The model architecture is usually defined in the code. That will probably overlap with the training code, validation, and testing code. The training, validation, and testing will typically share the same neural network instantiation code or instance.
An example train.py
model = create_network() # create neural network instance (the architecture, and randomly initialized model weights/parameters)
for batch in dataset: # iterate over dataset for X epochs
train(model, batch) # update the model
An example validation/test code:
model = create_network() # instantiate with random parameters
model.load_state_dict(network_parameter_file) # load pre-trained weights
for batch in validation_dataset:
prediction = model(batch)
calculate_metrics # such as accuracy
aggregate metrics and report
My take is that they should be effectively equivalent every time it isn’t clear which one should apply, or both apply. Which is actually a lot of the times.
Consider handwritten rule-based symbolic systems. They are classical computer programs and they are AI systems.
They aren’t deep learning systems of course, but this is the “Open Source AI Definition”, not the “Open Source Deep Learning Definition”, so of course it shouldn’t lead to some programs being open source according to one but not the other.
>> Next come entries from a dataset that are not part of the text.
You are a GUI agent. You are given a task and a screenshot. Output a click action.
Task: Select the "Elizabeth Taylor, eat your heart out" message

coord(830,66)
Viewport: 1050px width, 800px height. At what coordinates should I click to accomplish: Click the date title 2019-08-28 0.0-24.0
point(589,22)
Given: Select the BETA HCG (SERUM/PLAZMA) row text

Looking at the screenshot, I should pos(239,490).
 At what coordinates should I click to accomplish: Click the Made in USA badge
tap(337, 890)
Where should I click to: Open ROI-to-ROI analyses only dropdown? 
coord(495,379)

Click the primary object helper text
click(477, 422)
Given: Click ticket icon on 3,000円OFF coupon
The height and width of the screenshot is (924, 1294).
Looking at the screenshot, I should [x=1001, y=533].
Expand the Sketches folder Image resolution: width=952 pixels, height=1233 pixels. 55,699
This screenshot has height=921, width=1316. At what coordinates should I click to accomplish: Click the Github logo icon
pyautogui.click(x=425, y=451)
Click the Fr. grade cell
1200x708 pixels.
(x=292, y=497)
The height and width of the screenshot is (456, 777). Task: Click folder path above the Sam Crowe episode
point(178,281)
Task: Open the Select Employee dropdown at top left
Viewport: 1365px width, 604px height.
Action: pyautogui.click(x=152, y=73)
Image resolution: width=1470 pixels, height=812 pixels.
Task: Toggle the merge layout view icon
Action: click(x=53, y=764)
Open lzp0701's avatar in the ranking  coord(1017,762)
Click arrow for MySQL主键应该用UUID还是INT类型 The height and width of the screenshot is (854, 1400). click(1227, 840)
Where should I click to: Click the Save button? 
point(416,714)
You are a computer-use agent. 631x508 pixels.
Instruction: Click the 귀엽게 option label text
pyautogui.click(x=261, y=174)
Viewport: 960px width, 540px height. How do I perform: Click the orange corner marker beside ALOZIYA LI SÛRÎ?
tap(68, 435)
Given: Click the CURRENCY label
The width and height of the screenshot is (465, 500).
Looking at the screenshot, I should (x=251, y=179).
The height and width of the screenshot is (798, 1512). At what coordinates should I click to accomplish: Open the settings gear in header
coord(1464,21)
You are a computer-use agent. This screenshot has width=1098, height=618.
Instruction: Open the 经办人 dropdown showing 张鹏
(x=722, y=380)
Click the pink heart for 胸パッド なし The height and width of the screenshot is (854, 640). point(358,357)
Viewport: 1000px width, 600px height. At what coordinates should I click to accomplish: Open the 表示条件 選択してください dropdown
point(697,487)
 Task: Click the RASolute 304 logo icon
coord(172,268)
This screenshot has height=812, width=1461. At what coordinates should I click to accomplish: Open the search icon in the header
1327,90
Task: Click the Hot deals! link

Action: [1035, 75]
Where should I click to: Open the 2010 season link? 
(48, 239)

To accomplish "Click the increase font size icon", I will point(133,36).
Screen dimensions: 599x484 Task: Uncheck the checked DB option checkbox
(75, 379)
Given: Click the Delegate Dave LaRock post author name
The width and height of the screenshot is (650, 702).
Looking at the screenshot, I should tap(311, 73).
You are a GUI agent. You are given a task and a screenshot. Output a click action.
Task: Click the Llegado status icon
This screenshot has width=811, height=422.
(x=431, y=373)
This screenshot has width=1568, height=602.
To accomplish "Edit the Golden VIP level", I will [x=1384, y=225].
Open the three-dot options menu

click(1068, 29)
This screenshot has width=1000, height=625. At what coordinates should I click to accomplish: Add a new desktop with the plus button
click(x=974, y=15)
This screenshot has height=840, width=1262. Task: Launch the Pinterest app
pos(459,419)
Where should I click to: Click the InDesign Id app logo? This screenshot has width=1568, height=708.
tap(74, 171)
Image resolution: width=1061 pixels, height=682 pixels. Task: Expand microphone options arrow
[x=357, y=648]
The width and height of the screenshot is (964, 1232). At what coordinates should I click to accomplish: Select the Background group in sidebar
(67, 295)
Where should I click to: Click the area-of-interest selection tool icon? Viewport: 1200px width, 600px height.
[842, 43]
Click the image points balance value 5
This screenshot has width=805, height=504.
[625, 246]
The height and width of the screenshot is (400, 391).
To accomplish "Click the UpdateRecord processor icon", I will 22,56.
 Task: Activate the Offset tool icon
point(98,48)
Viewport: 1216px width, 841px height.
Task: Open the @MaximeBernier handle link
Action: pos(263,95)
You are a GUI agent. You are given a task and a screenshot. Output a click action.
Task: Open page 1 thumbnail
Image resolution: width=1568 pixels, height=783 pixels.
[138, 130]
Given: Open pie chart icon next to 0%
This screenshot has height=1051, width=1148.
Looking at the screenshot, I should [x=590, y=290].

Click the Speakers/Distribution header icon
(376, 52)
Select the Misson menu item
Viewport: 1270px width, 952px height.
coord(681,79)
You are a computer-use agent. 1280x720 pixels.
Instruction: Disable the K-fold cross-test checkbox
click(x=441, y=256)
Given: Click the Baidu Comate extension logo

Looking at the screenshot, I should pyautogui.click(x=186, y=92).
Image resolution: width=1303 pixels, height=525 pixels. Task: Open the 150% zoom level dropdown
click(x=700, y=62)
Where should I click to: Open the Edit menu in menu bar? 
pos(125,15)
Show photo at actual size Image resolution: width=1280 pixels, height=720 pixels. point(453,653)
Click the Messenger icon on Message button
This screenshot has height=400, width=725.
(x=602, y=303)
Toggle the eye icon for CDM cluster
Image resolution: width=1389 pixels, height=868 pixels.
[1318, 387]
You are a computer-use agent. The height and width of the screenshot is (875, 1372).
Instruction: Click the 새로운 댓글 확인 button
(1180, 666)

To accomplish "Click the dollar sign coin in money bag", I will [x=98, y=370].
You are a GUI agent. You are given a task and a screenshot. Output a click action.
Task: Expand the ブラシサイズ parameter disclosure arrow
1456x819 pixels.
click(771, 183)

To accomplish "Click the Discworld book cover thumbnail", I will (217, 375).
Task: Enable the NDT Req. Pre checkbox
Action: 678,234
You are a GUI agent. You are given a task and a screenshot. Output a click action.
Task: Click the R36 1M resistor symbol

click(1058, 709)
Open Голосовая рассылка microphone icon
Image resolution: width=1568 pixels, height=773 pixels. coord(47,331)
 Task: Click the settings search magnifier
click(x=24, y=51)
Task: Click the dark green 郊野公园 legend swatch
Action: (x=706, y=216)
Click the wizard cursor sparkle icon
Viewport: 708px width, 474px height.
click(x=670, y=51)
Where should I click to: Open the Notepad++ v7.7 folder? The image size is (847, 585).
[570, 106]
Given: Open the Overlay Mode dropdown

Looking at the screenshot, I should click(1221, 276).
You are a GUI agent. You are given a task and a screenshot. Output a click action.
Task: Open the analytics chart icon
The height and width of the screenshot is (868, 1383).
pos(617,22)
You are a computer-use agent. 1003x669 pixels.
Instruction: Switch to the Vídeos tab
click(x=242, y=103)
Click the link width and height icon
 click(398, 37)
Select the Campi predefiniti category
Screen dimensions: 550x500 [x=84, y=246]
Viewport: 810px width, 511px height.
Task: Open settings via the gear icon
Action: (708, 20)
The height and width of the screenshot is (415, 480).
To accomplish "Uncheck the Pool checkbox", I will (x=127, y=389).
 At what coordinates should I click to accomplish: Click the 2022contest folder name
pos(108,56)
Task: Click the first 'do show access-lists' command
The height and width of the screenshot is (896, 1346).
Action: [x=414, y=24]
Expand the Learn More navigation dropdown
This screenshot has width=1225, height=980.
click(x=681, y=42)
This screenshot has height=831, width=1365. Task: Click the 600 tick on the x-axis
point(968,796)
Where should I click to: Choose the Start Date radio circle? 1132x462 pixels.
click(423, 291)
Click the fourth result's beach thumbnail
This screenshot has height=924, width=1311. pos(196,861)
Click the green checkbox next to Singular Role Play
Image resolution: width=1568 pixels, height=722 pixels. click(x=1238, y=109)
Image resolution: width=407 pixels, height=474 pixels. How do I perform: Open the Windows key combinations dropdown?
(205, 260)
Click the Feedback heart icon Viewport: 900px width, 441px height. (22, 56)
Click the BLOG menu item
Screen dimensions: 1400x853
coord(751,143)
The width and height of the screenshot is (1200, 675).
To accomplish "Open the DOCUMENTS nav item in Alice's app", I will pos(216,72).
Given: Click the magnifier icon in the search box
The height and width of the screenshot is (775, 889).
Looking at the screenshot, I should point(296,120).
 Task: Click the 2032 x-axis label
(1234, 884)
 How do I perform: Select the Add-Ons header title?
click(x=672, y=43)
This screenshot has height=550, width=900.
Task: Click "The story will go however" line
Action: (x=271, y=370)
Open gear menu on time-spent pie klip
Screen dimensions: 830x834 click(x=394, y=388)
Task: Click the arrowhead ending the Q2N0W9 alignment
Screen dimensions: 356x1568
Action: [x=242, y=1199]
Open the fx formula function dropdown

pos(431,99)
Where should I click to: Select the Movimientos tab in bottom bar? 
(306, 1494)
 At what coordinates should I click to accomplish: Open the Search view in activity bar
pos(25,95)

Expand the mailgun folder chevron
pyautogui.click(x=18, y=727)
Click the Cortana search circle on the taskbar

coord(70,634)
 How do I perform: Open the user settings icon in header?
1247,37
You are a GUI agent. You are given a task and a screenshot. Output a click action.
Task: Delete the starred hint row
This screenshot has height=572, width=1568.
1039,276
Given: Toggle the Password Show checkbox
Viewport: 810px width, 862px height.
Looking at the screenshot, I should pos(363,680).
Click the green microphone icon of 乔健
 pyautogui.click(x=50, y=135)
A proprietary system can include open source components. That is actually the norm with non-copyleft licenses and it’s common with weak copyleft licenses.
But a program is, as a whole, open source, if all of its components are. A program which contains a featured powered by a ML model (and therefore the model itself) should include inference source code and the model itself under an open source license.
I think nothing should be required which isn’t included in the program in some form. Anything which is included must be included in source code format if it’s code or in an unrestricted DRM-free format which can be parsed with open source software in all other cases.
Obviously any component which none of us is going to think about because is either weirdly specific or not part of any AI system which currently exists must also be open source anywhere it’s included for that system to be, as a whole, open source.
To evaluate whether a system is open source one should consider the components of that system.